When Barry Allen goes back in time to stop his mother from being murdered, he accidentally creates a dystopian alternate timeline and one of the best DC Animated Originals ever. If a gun-toting Thomas Wayne (father of Bruce) and a war between the Amazons and Atlanteans for the fate of the planet won’t get you on board for this one, I don’t know what will. It’s great to see the Flash headline a film for once, and though he’s nearly overshadowed by the immense detail put into this alternate reality, he anchors the story with a light personal touch. This adventure set the New 52 into motion in the comics, and while not absolutely required viewing to understand its sequel, Justice League: War, it’s the best DC Animated original that fits into the series’ broadest continuity.

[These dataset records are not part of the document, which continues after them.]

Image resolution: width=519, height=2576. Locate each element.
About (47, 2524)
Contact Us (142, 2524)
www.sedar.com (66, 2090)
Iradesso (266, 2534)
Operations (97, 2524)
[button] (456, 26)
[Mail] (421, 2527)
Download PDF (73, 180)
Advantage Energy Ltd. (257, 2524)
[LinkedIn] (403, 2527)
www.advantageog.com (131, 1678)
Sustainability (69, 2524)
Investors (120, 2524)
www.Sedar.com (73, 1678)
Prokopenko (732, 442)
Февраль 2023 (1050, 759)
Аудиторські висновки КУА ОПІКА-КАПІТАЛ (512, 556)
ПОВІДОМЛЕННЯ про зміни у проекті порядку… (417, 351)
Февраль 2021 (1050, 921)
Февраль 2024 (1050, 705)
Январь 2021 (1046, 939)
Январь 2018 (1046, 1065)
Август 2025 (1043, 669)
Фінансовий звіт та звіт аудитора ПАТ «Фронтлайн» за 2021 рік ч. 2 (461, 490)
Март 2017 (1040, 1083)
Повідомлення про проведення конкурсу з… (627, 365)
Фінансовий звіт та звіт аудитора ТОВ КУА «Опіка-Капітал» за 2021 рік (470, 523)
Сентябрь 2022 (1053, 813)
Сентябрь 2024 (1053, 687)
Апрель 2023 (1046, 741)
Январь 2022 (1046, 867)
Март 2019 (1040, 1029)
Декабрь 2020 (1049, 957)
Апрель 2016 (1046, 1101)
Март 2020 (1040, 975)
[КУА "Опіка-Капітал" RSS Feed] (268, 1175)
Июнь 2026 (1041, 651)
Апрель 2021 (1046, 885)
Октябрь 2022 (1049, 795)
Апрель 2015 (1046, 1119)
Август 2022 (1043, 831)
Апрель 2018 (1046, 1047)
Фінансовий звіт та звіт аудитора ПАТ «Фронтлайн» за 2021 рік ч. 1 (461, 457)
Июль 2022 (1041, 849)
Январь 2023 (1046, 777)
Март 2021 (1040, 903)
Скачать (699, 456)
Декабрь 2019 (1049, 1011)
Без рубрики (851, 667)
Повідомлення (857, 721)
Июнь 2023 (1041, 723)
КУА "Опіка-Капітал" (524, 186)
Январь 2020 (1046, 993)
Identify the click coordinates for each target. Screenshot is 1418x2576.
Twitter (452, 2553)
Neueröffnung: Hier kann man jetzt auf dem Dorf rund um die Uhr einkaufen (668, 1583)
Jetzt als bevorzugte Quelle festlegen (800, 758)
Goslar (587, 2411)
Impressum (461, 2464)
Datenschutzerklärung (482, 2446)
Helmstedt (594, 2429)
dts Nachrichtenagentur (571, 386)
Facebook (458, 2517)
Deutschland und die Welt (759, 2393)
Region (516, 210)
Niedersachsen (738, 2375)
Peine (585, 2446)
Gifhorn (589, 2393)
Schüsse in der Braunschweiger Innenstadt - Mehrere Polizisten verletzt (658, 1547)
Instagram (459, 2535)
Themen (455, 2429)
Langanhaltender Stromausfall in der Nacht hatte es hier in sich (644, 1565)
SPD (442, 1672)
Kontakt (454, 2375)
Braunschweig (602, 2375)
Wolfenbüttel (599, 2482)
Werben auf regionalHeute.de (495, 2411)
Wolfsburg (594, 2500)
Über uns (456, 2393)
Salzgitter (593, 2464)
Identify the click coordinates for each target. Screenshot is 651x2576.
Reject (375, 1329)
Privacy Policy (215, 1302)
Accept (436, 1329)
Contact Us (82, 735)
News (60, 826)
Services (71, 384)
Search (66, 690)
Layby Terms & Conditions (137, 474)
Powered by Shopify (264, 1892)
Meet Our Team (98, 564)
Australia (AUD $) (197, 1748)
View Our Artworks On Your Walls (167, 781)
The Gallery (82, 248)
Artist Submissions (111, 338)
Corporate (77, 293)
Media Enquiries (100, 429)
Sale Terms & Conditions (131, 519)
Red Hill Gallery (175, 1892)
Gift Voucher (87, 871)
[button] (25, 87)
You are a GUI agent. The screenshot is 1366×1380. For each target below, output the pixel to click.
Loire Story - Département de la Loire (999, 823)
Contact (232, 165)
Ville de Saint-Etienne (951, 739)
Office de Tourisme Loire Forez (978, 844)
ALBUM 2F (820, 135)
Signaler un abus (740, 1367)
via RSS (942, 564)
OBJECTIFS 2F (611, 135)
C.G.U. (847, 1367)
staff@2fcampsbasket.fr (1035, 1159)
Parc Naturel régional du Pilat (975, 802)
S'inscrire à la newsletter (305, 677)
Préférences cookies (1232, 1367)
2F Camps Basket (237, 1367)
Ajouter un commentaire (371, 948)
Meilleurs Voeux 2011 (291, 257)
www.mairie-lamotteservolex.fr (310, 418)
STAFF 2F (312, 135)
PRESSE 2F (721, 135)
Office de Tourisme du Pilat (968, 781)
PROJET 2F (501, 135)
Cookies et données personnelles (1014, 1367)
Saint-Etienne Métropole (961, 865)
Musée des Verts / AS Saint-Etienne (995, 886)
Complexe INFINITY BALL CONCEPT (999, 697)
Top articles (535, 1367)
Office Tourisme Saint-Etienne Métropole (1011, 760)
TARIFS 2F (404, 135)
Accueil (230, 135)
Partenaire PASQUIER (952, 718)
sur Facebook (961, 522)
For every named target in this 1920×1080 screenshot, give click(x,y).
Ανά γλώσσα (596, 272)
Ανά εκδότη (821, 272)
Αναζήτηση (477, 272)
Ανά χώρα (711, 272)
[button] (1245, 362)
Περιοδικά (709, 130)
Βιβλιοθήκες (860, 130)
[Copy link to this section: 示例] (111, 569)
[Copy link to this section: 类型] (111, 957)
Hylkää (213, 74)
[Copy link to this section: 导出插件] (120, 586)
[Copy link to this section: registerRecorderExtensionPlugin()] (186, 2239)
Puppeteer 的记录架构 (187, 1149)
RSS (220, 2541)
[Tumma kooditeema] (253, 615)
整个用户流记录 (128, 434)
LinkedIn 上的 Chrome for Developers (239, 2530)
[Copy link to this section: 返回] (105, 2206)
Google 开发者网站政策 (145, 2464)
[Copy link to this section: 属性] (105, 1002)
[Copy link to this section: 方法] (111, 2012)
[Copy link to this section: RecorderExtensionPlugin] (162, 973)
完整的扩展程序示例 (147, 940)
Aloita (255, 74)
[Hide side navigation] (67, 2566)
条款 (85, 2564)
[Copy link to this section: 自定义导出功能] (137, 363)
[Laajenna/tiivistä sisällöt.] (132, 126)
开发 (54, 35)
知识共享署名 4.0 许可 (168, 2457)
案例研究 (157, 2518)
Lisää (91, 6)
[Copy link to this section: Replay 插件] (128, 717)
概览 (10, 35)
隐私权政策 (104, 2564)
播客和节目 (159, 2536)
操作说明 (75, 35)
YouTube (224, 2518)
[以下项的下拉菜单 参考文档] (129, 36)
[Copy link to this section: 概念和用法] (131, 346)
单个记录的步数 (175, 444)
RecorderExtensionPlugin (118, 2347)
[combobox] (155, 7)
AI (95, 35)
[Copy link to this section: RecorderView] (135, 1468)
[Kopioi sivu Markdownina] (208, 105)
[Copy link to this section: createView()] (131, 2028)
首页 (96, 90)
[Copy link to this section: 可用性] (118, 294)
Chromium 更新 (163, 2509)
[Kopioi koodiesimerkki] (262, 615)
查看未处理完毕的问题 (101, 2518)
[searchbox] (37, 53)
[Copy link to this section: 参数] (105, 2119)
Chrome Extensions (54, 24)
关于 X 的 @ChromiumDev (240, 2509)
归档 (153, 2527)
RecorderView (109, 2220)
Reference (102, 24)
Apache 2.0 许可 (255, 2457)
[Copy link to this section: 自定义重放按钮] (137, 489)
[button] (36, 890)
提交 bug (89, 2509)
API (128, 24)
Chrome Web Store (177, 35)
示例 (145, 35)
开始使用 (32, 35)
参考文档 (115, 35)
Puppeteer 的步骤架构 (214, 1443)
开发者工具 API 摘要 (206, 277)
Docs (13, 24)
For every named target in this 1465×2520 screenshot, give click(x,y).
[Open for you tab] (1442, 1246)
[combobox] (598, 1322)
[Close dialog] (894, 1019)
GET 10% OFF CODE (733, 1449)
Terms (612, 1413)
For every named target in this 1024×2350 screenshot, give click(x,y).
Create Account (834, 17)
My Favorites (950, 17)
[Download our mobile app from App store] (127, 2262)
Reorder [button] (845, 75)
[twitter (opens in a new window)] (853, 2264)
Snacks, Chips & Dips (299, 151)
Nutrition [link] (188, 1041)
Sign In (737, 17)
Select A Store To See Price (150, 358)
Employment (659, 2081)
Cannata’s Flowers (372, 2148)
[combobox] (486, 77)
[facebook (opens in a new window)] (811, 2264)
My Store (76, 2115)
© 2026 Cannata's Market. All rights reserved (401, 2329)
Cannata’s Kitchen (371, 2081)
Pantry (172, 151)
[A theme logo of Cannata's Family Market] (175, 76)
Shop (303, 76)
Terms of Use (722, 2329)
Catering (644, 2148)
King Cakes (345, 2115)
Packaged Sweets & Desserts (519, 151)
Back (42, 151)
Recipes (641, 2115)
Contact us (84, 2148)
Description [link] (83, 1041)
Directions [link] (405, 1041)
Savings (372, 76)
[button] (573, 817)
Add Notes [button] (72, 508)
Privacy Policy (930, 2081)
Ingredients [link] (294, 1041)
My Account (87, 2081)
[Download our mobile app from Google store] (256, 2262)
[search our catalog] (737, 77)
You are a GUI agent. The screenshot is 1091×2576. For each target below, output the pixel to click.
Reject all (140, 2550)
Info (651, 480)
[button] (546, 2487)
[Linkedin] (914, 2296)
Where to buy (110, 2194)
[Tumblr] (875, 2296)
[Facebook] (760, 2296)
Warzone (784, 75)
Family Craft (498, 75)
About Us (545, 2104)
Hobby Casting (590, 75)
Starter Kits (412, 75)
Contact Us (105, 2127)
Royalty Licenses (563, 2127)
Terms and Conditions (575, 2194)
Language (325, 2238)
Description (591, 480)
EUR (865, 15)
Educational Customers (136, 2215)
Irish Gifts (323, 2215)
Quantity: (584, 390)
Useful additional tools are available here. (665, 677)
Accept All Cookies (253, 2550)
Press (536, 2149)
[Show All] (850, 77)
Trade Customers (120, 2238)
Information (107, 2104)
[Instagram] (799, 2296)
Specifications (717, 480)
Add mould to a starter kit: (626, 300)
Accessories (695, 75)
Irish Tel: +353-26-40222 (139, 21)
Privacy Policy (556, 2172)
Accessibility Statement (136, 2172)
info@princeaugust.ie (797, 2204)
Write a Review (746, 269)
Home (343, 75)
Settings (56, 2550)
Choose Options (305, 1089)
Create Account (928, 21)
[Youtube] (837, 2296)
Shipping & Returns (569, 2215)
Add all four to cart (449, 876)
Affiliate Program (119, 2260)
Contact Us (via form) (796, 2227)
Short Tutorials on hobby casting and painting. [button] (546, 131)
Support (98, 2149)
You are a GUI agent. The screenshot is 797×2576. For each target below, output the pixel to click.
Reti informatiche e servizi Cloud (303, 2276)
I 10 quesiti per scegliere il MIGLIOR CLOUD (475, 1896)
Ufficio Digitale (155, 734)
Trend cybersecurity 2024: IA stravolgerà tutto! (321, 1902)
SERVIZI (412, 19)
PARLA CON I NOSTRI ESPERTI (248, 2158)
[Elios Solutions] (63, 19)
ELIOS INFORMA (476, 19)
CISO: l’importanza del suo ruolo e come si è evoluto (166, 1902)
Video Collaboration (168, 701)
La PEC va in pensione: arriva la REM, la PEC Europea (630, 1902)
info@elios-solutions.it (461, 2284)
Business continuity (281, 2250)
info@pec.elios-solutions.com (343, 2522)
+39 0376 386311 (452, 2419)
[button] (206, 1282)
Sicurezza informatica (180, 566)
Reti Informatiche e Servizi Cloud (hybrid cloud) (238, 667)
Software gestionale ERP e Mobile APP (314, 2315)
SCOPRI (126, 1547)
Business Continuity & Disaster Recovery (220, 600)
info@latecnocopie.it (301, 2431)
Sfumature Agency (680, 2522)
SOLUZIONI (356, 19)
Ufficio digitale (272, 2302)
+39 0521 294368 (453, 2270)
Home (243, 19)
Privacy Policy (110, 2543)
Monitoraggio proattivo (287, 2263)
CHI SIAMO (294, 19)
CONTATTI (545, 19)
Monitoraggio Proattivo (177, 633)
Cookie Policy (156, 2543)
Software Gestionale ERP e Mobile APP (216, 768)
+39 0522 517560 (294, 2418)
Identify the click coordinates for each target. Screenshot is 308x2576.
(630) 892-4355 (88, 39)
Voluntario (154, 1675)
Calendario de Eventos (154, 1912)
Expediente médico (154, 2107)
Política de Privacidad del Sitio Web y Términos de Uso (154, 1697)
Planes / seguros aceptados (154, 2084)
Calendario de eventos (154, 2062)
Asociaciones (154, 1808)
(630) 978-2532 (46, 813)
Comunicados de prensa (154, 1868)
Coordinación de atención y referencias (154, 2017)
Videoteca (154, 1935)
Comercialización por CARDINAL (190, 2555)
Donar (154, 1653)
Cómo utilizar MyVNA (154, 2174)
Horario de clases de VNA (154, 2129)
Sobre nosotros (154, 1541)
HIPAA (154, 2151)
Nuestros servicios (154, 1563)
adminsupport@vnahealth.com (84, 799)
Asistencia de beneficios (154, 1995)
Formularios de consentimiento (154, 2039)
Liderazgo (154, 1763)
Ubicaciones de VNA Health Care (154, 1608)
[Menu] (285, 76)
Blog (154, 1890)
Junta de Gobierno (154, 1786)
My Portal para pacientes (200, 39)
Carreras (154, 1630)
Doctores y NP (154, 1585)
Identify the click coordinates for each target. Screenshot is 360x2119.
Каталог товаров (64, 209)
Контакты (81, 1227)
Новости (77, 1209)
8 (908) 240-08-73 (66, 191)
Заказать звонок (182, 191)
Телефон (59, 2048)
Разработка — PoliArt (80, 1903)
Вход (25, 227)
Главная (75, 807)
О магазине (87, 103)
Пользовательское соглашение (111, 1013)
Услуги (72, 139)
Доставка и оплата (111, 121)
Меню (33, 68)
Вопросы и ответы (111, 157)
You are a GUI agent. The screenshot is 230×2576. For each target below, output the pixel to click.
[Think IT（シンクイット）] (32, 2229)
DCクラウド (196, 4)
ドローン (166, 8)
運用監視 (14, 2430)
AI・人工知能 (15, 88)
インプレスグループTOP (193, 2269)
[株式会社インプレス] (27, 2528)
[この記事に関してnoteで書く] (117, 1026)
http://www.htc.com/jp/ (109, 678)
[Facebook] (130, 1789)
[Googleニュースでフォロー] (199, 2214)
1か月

What can I say? This isn’t just the Best DC Animated Original, it could be argued it’s the best animated Batman film ever made. Chronicling the tragic death and rebirth of Jason Todd, the Red Hood explores the complex relationship Batman has with killing and with the Robins he takes on during his crime-fighting crusade. This standalone adventure was early in the DC Animated Originals run, but they’ve yet to top it, even with all of their many Batman one-off prestige pictures (Dark Knight Returns gives it a run for its money, though). Jensen Ackles (Dean from Supernatural) owns the role of Jason Todd now, maybe forever, and I defy anyone to challenge me on that. Under the Red Hood is an animated masterpiece that not only rivals the best of Batman: The Animated Series, but perhaps shines because of its differences. The lack of Kevin Conroy and Mark Hamill, the long-time voices Batman and the Joker, respectively, forced this film to stand on its own as a Batman property, and the voices of Bruce Greenwood’s Dark Knight and John DiMaggio’s Clown Prince of Crime are arguably as good as their DCAU forebears. DC may never top this one.